In any case if your representation is binary, then you can pick and choose larger power-of-two bases as convenient for each operation. For instance, you could treat the data as base 2^16 for multiplication, but base 2^32 for addition. It's all the same thing provided you're careful about endian-ness. I'd probably start with base 2^16 (since that forces me to get the endian-ness right to begin with, while 2^8 wouldn't), and see how I get on - as each operation is optimised, part of the optimisation is to identify the best base.
Using a size which isn't a multiple of bytes is a possibility, but then you have to use the same base for everything, because there are unused bits in the storage in specific places according to the base.
You will be doing the following operation a whole lot:
ab+cd...;
Either choose 1/4 the largest word size, or 1/2 the largest word size less a bit or two. That would be either 2^16 or 2^30 for 64 bit systems and 2^8 or 2^14 for 32 bit systems. Use the largest size the compiler supports, not the hardware.
If you choose 2^31 on a 64 bit system, that means you can add 4 products without overflow. If you choose 2^30 then you can add 16 products without overflow. The more you can add without overflow, the larger interim blocks you can use.

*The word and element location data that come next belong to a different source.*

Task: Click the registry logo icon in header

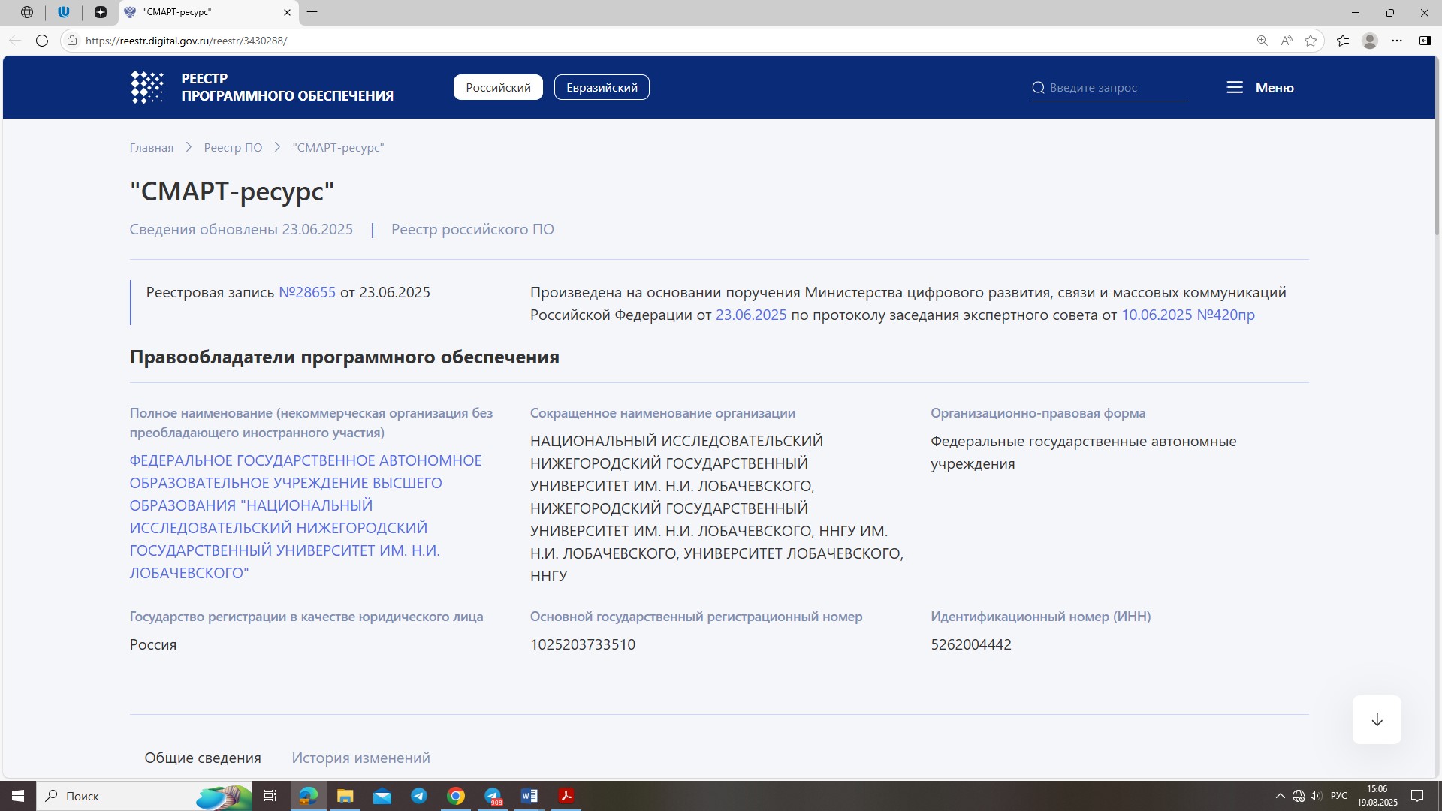Action: tap(147, 87)
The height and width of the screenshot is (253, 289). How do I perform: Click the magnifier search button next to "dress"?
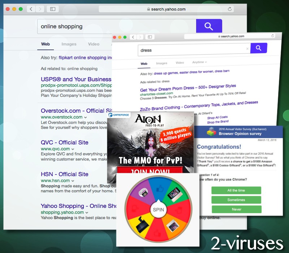tap(259, 48)
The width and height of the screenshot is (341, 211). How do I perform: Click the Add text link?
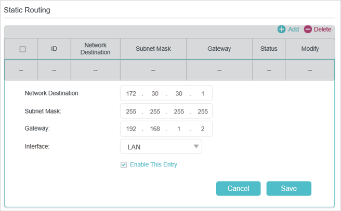293,29
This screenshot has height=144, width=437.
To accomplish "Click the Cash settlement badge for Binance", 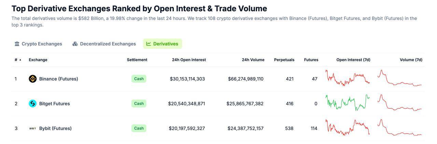I will 139,79.
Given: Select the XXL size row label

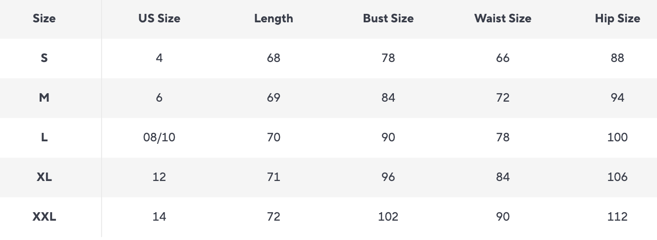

If you choose 1/4 the word size you will still have a native type so it will be easier to store results back out. You can pretty much ignore overflow too. This will basically make writing code faster and less error prone, and is slightly more memory efficient. I would recommend this unless you like lots of bit manipulation along with your math.
Choosing a larger base will make the big O numbers look better. In practice, while it would probably be faster to have a larger base, it will not be the 4x speed bump that you might hope for.
The base you use should be a power of 2. Since it looks like you're going to keep track of sign separately, you can use unsigned ints for storing the numbers themselves. You're going to need the ability to multiply 2 pieces/digits/units of these numbers at a time, so the size must be no more than half the word size you've got available. i.e. on x86 an unsigned int is 32 bits, so you'd want your digits to be not more than 16 bits. You may also use "long long" for the intermediate results of products of unsigned ints. Then you're looking at 2^32 for your base. One last thing to consider is that you may want to add sums of products, which will overflow unless you use fewer bits.
If performance is not a major concern, I'd just use base 256 and call it a day. You may want to use typedefs and defined constants so you can later change these parameters easily.
The integers in the tab array should be unsigned. They should be largest possible size (base) that you can multiply and still represent the product. If your compiler/processor supports 64 bit unsigned long long, for example, you might use uint32_t for the array of "digits." If your compiler/processor can only natively produce 32 bit products, you should use uint16_t.
When you sum two arrays you will need to deal with overflow; in assembly this is easy. In C you may opt to use one less bit (31 or 15) to make the overflow detection easier.
Also consider endianess, and the effect it and the algorithm will have on cache behavior.